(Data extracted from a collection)
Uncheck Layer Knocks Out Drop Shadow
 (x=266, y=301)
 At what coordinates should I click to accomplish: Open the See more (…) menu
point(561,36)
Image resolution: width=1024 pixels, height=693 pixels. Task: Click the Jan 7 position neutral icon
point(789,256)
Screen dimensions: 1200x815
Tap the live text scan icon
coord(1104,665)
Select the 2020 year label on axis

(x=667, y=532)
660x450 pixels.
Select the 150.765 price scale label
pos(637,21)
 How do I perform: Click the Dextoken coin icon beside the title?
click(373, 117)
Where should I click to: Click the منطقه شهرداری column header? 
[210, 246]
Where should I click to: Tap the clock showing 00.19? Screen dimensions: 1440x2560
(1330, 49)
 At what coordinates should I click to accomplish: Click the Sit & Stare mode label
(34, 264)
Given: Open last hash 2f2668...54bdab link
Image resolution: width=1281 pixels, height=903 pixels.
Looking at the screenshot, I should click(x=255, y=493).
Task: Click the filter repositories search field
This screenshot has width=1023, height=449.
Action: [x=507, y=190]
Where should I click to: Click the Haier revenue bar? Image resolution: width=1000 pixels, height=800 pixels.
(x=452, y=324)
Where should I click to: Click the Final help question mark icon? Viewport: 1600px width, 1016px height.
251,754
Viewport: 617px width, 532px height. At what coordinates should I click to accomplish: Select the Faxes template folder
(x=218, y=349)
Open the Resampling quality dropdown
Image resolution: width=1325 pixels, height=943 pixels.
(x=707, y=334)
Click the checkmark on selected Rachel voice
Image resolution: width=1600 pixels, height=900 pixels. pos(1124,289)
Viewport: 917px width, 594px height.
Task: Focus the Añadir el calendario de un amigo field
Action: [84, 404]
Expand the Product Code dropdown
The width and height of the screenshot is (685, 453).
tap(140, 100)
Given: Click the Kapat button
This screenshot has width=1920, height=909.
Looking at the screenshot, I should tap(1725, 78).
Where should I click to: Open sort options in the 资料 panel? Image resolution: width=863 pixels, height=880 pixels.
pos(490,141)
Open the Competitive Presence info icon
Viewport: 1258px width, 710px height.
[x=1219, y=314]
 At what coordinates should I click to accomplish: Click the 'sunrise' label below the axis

#### [Required work]
A word-for-word copy of the data is what should be returned.

#### [Output for this exercise]
Uncheck Layer Knocks Out Drop Shadow
 (x=266, y=301)
 At what coordinates should I click to accomplish: Open the See more (…) menu
point(561,36)
Image resolution: width=1024 pixels, height=693 pixels. Task: Click the Jan 7 position neutral icon
point(789,256)
Screen dimensions: 1200x815
Tap the live text scan icon
coord(1104,665)
Select the 2020 year label on axis

(x=667, y=532)
660x450 pixels.
Select the 150.765 price scale label
pos(637,21)
 How do I perform: Click the Dextoken coin icon beside the title?
click(373, 117)
Where should I click to: Click the منطقه شهرداری column header? 
[210, 246]
Where should I click to: Tap the clock showing 00.19? Screen dimensions: 1440x2560
(1330, 49)
 At what coordinates should I click to accomplish: Click the Sit & Stare mode label
(34, 264)
Given: Open last hash 2f2668...54bdab link
Image resolution: width=1281 pixels, height=903 pixels.
Looking at the screenshot, I should click(x=255, y=493).
Task: Click the filter repositories search field
This screenshot has width=1023, height=449.
Action: [x=507, y=190]
Where should I click to: Click the Haier revenue bar? Image resolution: width=1000 pixels, height=800 pixels.
(x=452, y=324)
Where should I click to: Click the Final help question mark icon? Viewport: 1600px width, 1016px height.
251,754
Viewport: 617px width, 532px height. At what coordinates should I click to accomplish: Select the Faxes template folder
(x=218, y=349)
Open the Resampling quality dropdown
Image resolution: width=1325 pixels, height=943 pixels.
(x=707, y=334)
Click the checkmark on selected Rachel voice
Image resolution: width=1600 pixels, height=900 pixels. pos(1124,289)
Viewport: 917px width, 594px height.
Task: Focus the Añadir el calendario de un amigo field
Action: [84, 404]
Expand the Product Code dropdown
The width and height of the screenshot is (685, 453).
tap(140, 100)
Given: Click the Kapat button
This screenshot has width=1920, height=909.
Looking at the screenshot, I should tap(1725, 78).
Where should I click to: Open sort options in the 资料 panel? Image resolution: width=863 pixels, height=880 pixels.
pos(490,141)
Open the Competitive Presence info icon
Viewport: 1258px width, 710px height.
[x=1219, y=314]
 At what coordinates should I click to accomplish: Click the 'sunrise' label below the axis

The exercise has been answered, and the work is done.